Put the lines from the one containing "You are a computer-use" through the end of the records, both included, into a Markdown table with the columns Row and Line text, numbering each row and skipping blank lines. Leave the pictures out of your answer.
══════
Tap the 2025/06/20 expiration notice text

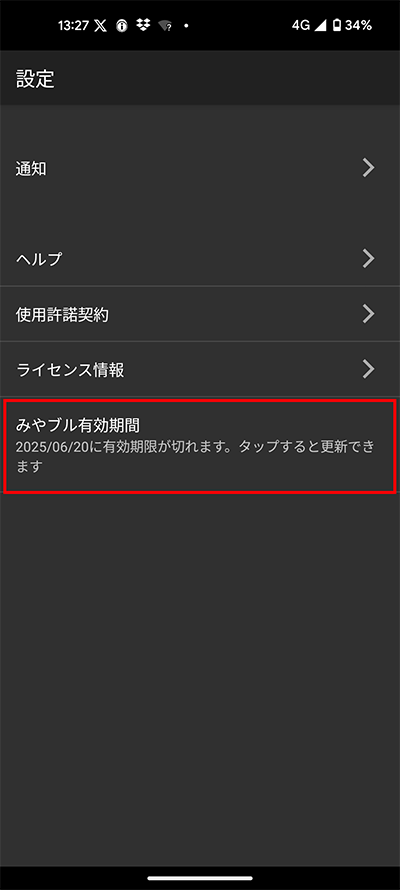pyautogui.click(x=195, y=457)
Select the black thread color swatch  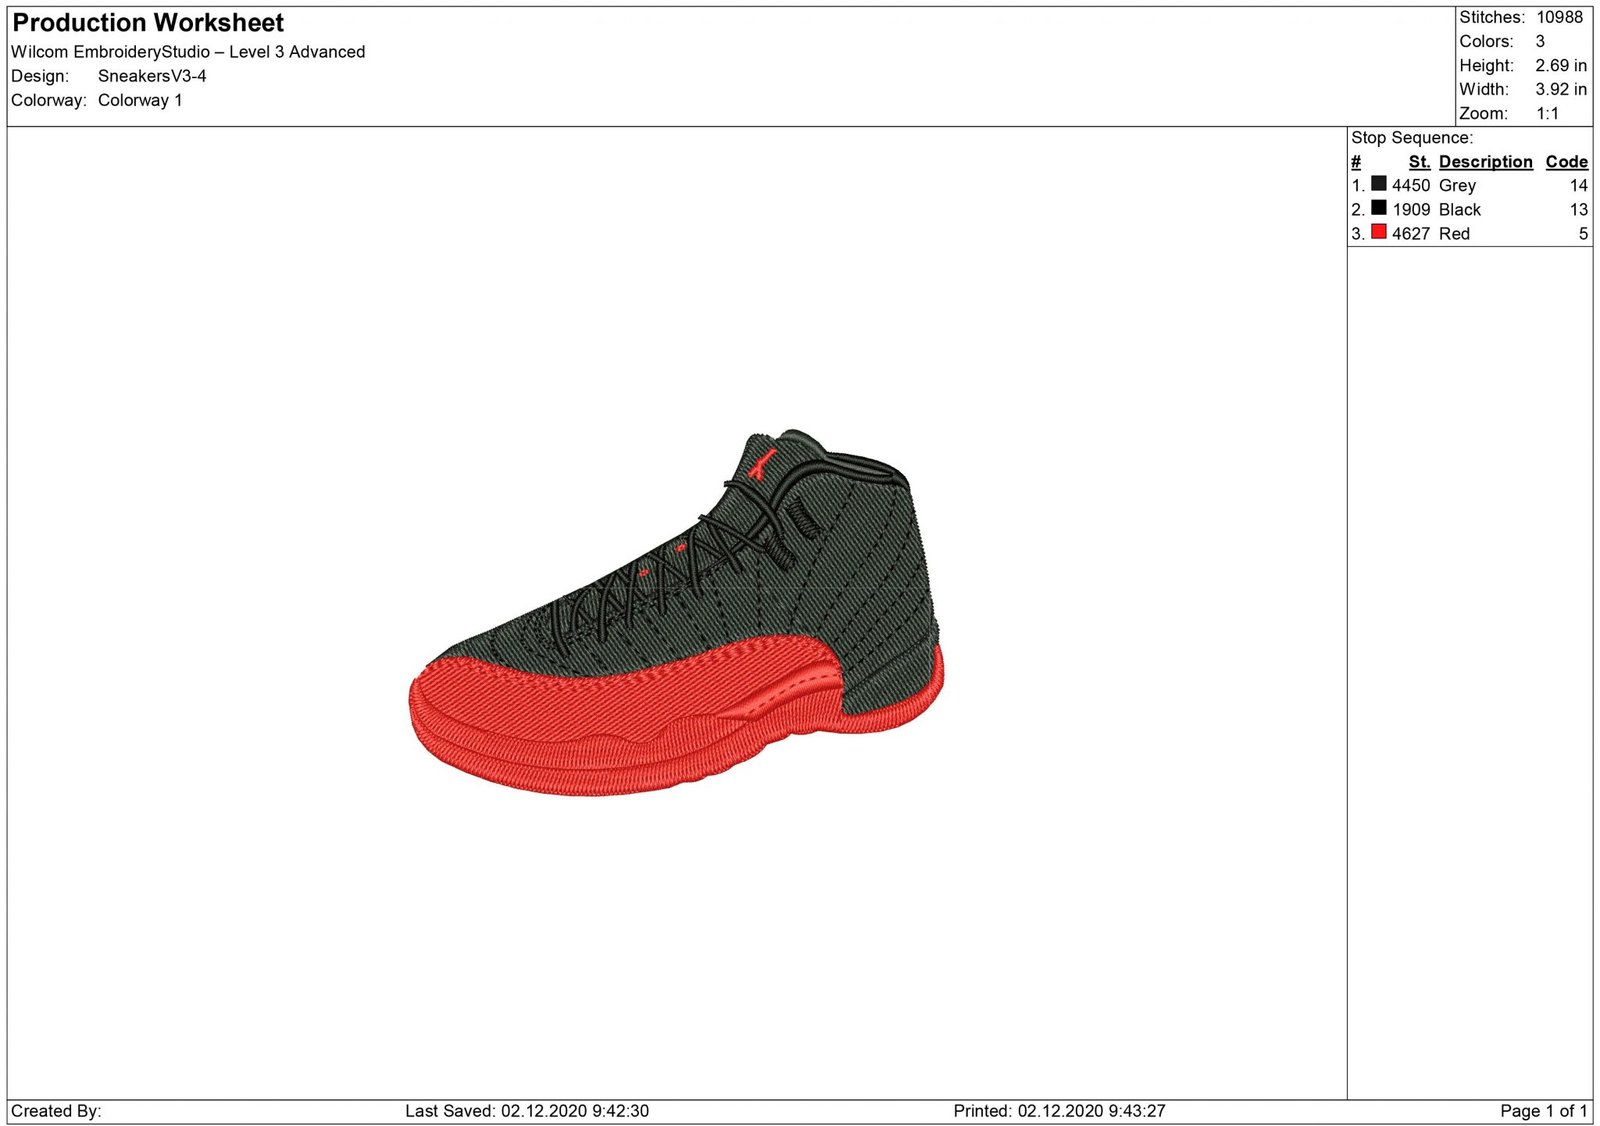[1378, 208]
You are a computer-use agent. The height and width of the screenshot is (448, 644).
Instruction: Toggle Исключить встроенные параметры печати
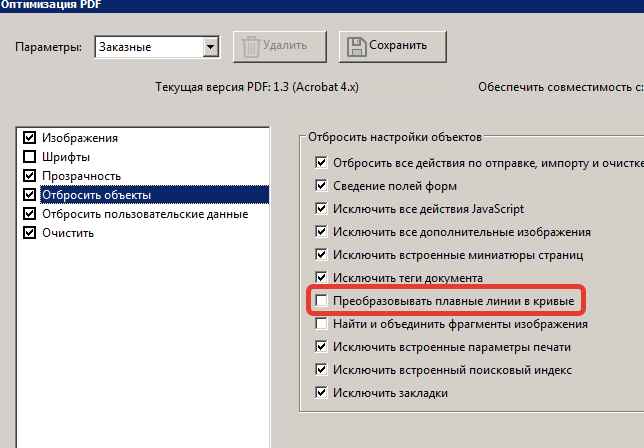(x=321, y=347)
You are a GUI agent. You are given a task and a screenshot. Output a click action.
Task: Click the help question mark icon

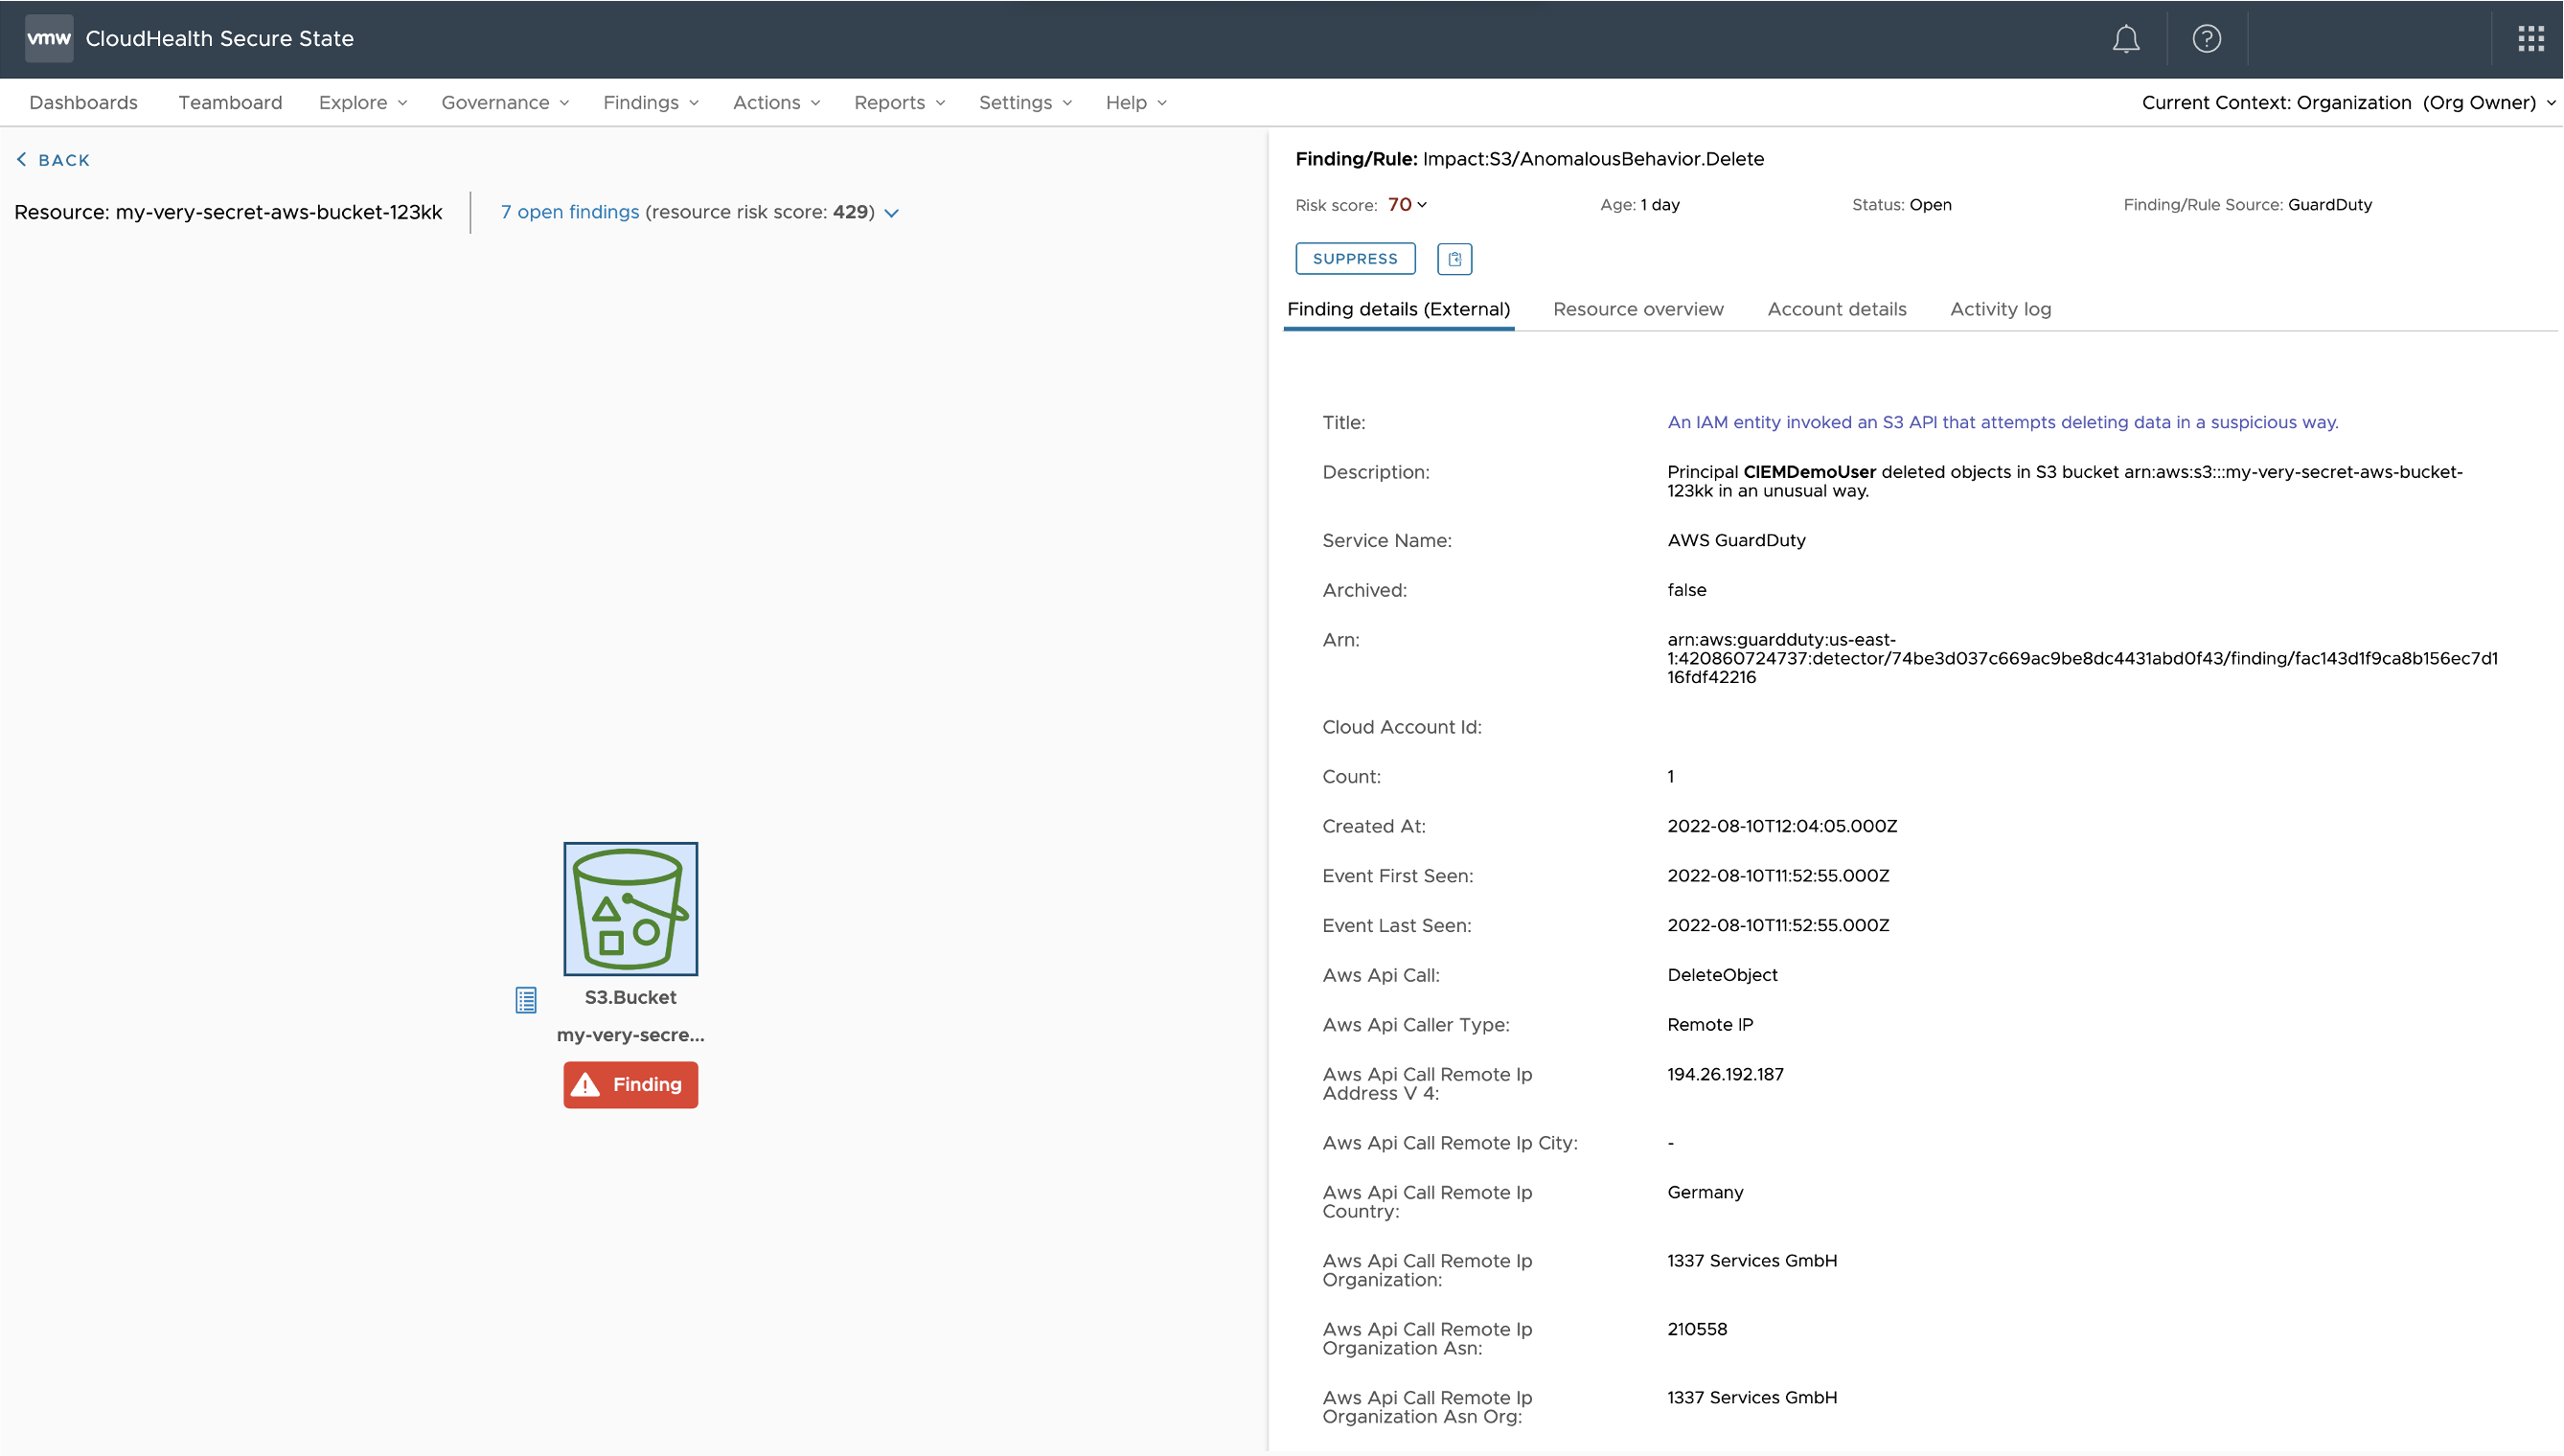[x=2206, y=39]
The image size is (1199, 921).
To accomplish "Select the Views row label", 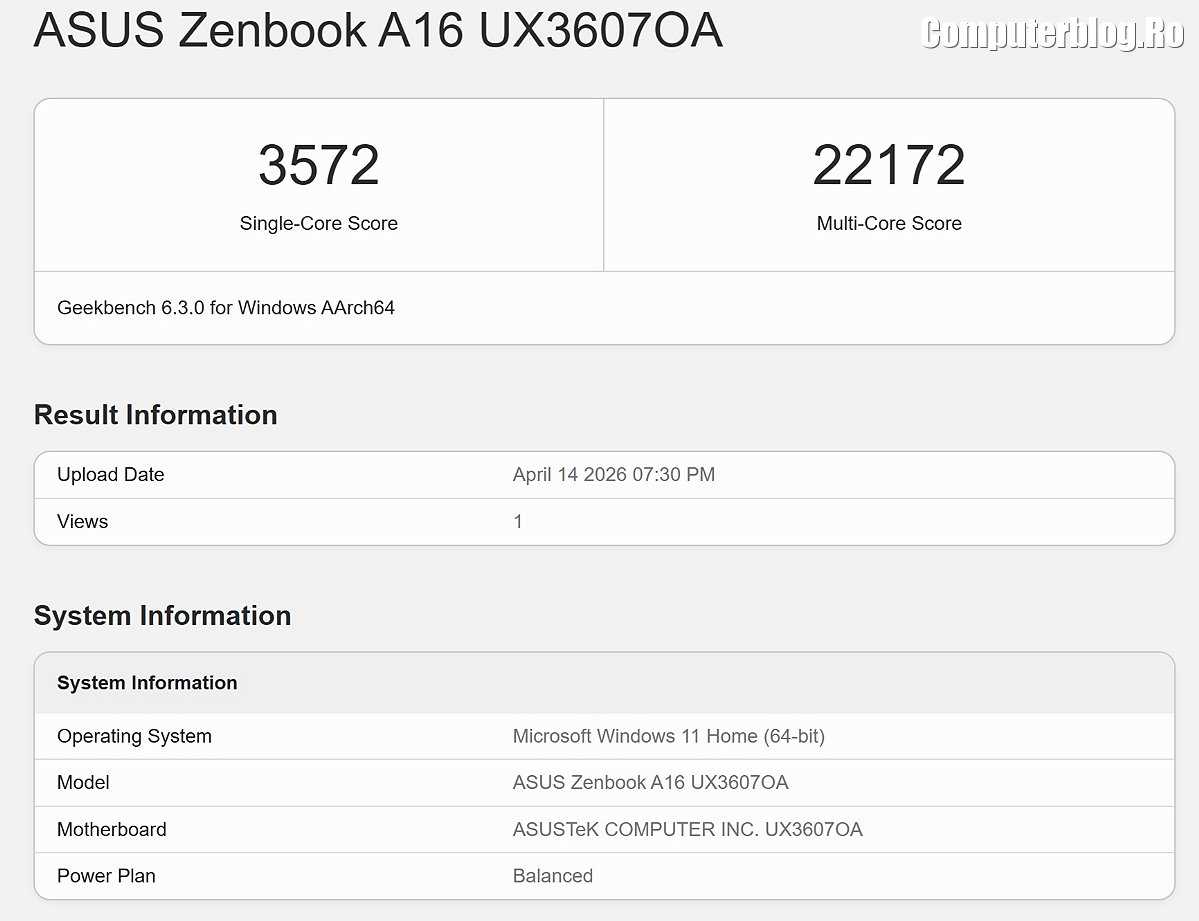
══════
## Result below
| Row | Line text |
|---|---|
| 1 | You are a computer-use agent. The height and width of the screenshot is (448, 644). |
| 2 | Instruction: Toggle Исключить встроенные параметры печати |
| 3 | (x=321, y=347) |
| 4 | You are a GUI agent. You are given a task and a screenshot. Output a click action. |
| 5 | Task: Click the help question mark icon |
| 6 | [x=2206, y=39] |
| 7 | The image size is (1199, 921). |
| 8 | To accomplish "Select the Views row label",  |